Re: [Kiobuf-io-devel] RFC: Kernel mechanism: Compound event wait

From: Linus Torvalds (
Date: Thu Feb 08 2001 - 13:38:47 EST

On Thu, 8 Feb 2001, Rik van Riel wrote:

> On Thu, 8 Feb 2001, Mikulas Patocka wrote:
> > > > You need aio_open.
> > > Could you explain this?
> >
> > If the server is sending many small files, disk spends huge
> > amount time walking directory tree and seeking to inodes. Maybe
> > opening the file is even slower than reading it
> Not if you have a big enough inode_cache and dentry_cache.
> OTOH ... if you have enough memory the whole async IO argument
> is moot anyway because all your files will be in memory too.

Note that this _is_ an important point.

You should never _ever_ think about pure IO speed as the most important
thing. Even if you get absolutely perfect IO streaming off the fastest
disk you can find, I will beat you every single time with a cached setup
that doesn't need to do IO at all.

90% of the VFS layer is all about caching, and trying to avoid IO. Of the
rest, about 9% is about trying to avoid even calling down to the low-level
filesystem, because it's faster if we can handle it at a high level
without any need to even worry about issues like physical disk addresses.
Even if those addresses are cached.

The remaining 1% is about actually getting the IO done. At that point we
end up throwing our hands in the air and saying "ok, this will be slow".

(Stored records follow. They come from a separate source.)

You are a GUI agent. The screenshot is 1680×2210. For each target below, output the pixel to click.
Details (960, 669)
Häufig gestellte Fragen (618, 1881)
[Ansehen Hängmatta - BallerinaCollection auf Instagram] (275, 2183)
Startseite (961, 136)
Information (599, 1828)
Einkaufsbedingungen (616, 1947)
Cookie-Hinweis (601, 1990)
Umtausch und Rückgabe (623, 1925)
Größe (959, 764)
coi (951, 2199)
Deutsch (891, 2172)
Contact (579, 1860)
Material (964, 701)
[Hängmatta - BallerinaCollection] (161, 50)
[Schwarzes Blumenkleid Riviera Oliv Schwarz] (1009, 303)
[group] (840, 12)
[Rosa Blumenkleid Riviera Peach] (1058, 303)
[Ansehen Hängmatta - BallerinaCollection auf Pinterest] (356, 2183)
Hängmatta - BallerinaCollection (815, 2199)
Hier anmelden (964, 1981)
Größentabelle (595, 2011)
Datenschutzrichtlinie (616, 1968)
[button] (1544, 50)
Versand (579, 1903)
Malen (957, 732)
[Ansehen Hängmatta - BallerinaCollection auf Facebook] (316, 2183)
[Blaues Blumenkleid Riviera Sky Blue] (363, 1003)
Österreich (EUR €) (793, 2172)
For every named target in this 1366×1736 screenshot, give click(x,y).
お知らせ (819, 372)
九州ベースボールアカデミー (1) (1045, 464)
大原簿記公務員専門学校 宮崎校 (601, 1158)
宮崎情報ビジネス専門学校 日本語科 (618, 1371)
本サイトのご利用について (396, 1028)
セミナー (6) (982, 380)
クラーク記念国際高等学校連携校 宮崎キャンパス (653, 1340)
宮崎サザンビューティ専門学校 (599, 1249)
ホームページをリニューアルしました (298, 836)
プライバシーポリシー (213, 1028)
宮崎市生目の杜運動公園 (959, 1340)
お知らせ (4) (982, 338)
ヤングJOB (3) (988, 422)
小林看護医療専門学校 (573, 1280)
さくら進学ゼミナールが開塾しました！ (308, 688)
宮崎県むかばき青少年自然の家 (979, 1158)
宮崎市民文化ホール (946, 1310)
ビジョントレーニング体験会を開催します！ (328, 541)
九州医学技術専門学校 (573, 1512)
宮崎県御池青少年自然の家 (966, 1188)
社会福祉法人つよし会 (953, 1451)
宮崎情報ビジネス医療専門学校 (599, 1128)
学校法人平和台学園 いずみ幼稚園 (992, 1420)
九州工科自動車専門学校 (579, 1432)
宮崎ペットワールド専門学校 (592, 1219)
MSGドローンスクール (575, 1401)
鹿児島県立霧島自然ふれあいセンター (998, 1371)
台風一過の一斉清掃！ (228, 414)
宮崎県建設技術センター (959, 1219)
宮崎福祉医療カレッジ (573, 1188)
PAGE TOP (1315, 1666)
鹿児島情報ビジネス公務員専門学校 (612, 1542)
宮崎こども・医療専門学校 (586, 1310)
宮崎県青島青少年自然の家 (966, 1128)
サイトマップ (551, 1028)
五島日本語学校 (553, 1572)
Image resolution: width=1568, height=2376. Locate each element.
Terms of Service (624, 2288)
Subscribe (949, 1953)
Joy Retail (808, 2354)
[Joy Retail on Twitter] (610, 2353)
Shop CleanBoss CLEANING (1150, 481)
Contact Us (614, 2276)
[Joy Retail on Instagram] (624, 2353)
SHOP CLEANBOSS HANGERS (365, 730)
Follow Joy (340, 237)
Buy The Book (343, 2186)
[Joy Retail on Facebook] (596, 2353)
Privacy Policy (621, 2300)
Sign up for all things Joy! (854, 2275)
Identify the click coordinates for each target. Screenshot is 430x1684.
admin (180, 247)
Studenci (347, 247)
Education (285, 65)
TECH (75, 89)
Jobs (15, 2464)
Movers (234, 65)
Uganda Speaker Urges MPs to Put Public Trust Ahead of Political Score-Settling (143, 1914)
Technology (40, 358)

So if you design your system for disk load, you are missing a big portion
of the picture.

There are cases where IO really matter. The most notable one being
databases, certainly _not_ web or ftp servers. For web- or ftp-servers you
buy more memory if you want high performance, and you tend to be limited
by the network speed anyway (if you have multiple gigabit networks and
network speed isn't an issue, then I can also tell you that buying a few
gigabyte of RAM isn't an issue, because you are obviously working for
something like the DoD and have very little regard for the cost of the
thing ;)

For databases (and for file servers that you want to be robust over a
crash), IO throughput is an issue mainly because you need to put the damn
requests in stable memory somewhere. Which tends to mean that _write_
speed is what really matters, because the reads you can still try to cache
as efficiently as humanly possible (and the issue of database design then
turns into trying to find every single piece of locality you can, so that
the read caching works as well as possible).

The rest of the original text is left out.